Pixel coordinate grounding data:
□ □ □ □ □
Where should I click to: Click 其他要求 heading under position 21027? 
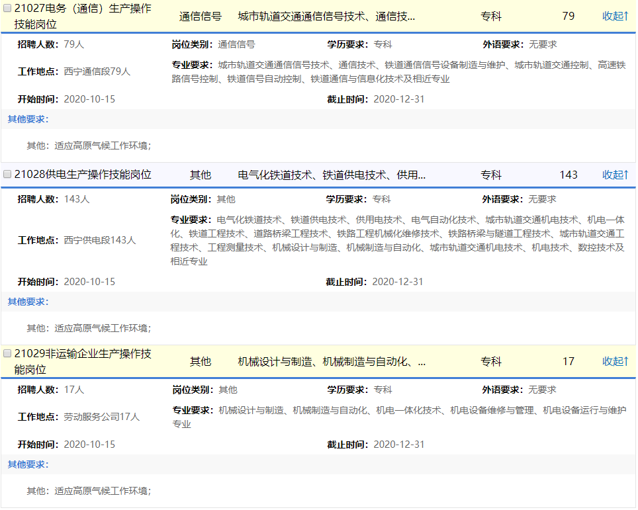point(28,119)
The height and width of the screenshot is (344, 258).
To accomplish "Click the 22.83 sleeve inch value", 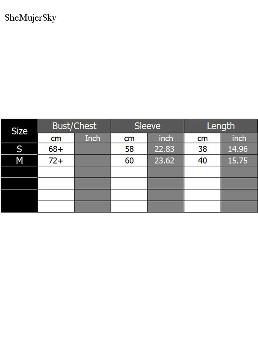I will [x=165, y=149].
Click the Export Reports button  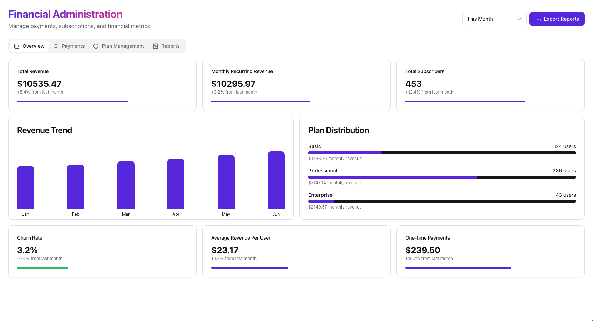click(557, 19)
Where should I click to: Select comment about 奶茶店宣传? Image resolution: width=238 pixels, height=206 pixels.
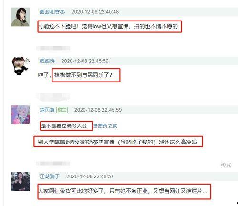(117, 142)
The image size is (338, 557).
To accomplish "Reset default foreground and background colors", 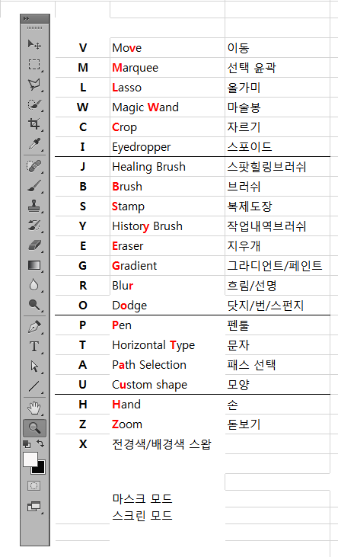I will pos(27,443).
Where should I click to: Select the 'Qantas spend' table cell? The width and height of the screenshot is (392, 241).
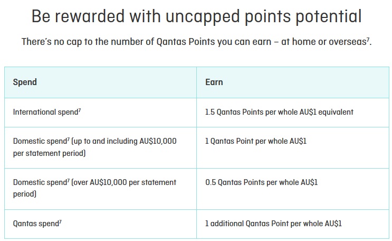[34, 224]
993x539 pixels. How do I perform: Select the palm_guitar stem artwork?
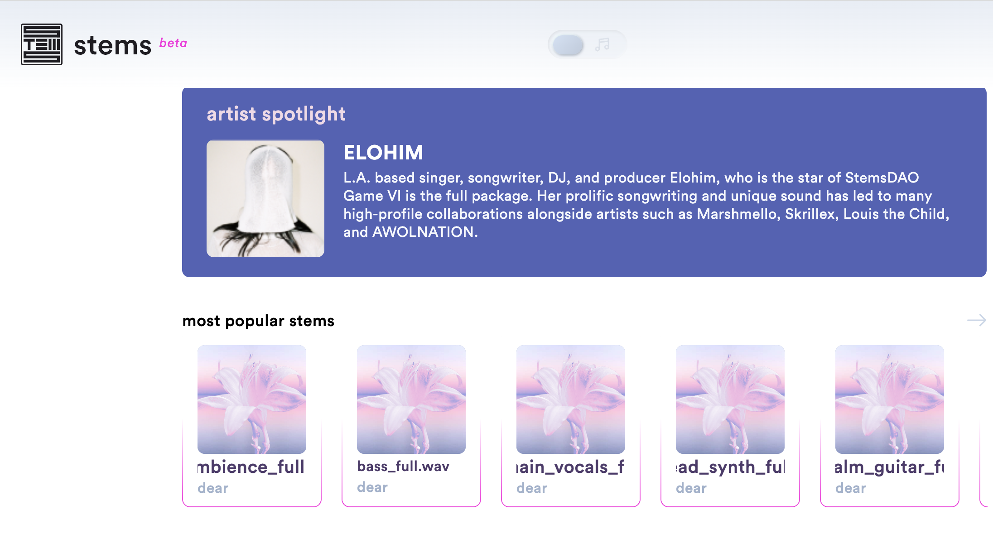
□ □ □ □ □
Task
What the answer must hold is the exact text of every line from the one containing "Where should I click to: Select the" through the end of the data, minus any pictures.

Written response
Where should I click to: Select the 'Qantas spend' table cell? The width and height of the screenshot is (392, 241).
[34, 224]
993x539 pixels. How do I perform: Select the palm_guitar stem artwork?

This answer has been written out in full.